__Goal__. Copy every line of the entries below word for word, with no changes.
===== Record excerpts =====
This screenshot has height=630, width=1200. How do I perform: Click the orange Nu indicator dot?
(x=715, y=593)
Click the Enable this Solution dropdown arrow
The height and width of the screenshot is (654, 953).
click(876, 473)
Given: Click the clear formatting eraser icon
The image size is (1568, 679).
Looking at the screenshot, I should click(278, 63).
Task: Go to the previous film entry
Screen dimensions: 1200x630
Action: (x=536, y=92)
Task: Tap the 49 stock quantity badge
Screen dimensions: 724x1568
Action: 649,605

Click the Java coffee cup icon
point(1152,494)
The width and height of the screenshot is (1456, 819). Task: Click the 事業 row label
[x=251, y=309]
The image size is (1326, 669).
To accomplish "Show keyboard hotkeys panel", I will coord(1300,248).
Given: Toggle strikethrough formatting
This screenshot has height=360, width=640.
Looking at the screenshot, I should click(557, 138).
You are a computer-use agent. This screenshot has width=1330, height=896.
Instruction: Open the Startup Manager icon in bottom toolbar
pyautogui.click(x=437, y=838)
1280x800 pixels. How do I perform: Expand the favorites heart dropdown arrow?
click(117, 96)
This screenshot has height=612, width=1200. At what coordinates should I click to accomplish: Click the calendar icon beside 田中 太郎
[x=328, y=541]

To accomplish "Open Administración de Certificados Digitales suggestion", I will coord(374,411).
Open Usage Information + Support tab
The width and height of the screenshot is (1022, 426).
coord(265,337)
=====
__Correct result__.
This screenshot has height=630, width=1200. How do I perform: Click the orange Nu indicator dot?
(x=715, y=593)
Click the Enable this Solution dropdown arrow
The height and width of the screenshot is (654, 953).
click(876, 473)
Given: Click the clear formatting eraser icon
The image size is (1568, 679).
Looking at the screenshot, I should click(278, 63).
Task: Go to the previous film entry
Screen dimensions: 1200x630
Action: (x=536, y=92)
Task: Tap the 49 stock quantity badge
Screen dimensions: 724x1568
Action: 649,605

Click the Java coffee cup icon
point(1152,494)
The width and height of the screenshot is (1456, 819). Task: Click the 事業 row label
[x=251, y=309]
The image size is (1326, 669).
To accomplish "Show keyboard hotkeys panel", I will coord(1300,248).
Given: Toggle strikethrough formatting
This screenshot has height=360, width=640.
Looking at the screenshot, I should click(557, 138).
You are a computer-use agent. This screenshot has width=1330, height=896.
Instruction: Open the Startup Manager icon in bottom toolbar
pyautogui.click(x=437, y=838)
1280x800 pixels. How do I perform: Expand the favorites heart dropdown arrow?
click(117, 96)
This screenshot has height=612, width=1200. At what coordinates should I click to accomplish: Click the calendar icon beside 田中 太郎
[x=328, y=541]

To accomplish "Open Administración de Certificados Digitales suggestion", I will coord(374,411).
Open Usage Information + Support tab
The width and height of the screenshot is (1022, 426).
coord(265,337)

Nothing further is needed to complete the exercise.